Crews are focusing their efforts on primary and multi-lane roads, working to keep ahead of the snow accumulation.


As the winter storm settles in over Delaware, crews from the Delaware Department of Transportation will continue working into the night.  Crews are focusing their efforts on primary and multi-lane roads, working to keep ahead of the snow accumulation.

In accord with the Level I State of Emergency, that has been issued by Governor Jack A. Markell, drivers are discouraged from driving unless it is absolutely necessary to do so.  The Level 1 Driving Warning issued by the Governor started at 4 p.m. Sunday in Kent and Sussex and is expected to last at least until Sunday evening.  Conditions will continue to be assessed to determine if the Level 1 Driving Warning should be extended to New Castle County, but drivers are encouraged to be cautious and refrain from the roads unnecessarily as conditions worsen. Public notification will be made when the warning is lifted.

Road Conditions

In Sussex County, the main roads are passable, but snow covered. "Passable" means that roads can be driven upon, but only if the motorists uses extreme caution. The secondary and minor roads in Sussex County have not been plowed, so many of them may not be passable.

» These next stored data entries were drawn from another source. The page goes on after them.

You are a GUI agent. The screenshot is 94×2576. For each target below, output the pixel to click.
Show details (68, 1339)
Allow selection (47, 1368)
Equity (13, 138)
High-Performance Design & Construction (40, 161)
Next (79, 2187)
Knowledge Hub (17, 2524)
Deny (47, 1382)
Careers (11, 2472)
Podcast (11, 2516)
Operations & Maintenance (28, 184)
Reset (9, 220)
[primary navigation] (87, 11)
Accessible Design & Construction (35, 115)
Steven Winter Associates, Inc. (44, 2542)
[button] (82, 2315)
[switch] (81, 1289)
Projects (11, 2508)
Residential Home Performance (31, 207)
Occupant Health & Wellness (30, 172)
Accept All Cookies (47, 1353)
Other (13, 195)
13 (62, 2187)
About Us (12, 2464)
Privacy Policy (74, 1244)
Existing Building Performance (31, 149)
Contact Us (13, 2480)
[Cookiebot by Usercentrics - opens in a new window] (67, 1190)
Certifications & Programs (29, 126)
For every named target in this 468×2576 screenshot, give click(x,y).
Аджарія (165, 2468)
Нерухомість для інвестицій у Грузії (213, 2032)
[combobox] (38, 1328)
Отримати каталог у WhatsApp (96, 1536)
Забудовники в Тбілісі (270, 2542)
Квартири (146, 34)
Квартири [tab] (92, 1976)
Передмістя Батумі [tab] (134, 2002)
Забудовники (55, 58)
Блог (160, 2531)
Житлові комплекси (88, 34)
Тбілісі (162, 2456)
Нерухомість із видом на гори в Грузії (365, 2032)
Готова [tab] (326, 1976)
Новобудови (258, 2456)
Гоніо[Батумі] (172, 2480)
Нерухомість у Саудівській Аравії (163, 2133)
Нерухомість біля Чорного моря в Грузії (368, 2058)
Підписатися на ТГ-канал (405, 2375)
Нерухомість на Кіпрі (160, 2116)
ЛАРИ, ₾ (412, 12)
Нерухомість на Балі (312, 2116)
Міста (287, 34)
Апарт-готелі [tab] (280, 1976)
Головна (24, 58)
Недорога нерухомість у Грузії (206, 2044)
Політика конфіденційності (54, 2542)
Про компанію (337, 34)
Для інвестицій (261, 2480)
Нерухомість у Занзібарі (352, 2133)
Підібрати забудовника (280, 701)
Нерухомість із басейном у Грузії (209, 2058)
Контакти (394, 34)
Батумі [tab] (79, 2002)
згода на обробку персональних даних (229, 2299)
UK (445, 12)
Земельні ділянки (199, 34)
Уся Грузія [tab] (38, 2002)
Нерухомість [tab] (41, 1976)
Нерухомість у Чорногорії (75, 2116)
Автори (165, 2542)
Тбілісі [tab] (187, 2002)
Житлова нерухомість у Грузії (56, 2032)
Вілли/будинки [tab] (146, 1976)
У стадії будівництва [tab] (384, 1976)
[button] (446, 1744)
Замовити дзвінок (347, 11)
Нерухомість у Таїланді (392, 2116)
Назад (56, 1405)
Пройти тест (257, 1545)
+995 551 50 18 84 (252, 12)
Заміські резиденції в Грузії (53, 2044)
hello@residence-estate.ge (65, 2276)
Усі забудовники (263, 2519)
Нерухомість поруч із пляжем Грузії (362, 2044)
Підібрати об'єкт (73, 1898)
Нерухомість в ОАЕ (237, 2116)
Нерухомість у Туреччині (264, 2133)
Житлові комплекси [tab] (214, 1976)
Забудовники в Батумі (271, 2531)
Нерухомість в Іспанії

In Kent County, the roads are more snow-covered in the southern edges of the county. In the northern part of the county, many of the roads are wet, but conditions could change quickly. DelDOT crews report all the primary roads are passable in Kent, and some of the minor roads have been plowed.

In New Castle County, the interstates and major roads are wet, with no snow coverage. New Castle has received significantly less snowfall than southern Delaware.

State of Emergency

Under a new law passed in the wake of last winter’s snowstorms and designed to provide more clarity to drivers, Delaware now has a three-level driving warning and restriction system. A Level 1 Driving Warning means: Drivers are discouraged from operating a motor vehicle on the state's roadways, unless there is a significant safety, health or business reason to do so.
 


DelDOT Snow Facts

 

Equipment:
Statewide, there are 446 pieces of equipment available for snow operations.
•       Heavy-duty snow plows of various types and sizes attached to six and 10-wheeled dump trucks.
•       Other equipment includes snow blowers, road graders and front-end loaders

Materials:
DelDOT primarily uses salt, along with salt/brine and salt/sand mixtures.
•       Approximately 65,000 tons of salt are stockpiled in more than 20 locations throughout the state.
•       Due to constant replenishment, the stockpiles are currently full.

People:
Up to 500 employees are available for snow removal operations:
* Equipment operators
* Mechanics
* Dispatchers
 *Administrators and other office personnel

DelDOT maintains approximately 12,900 total lane miles, or 89 percent of the roads in Delaware.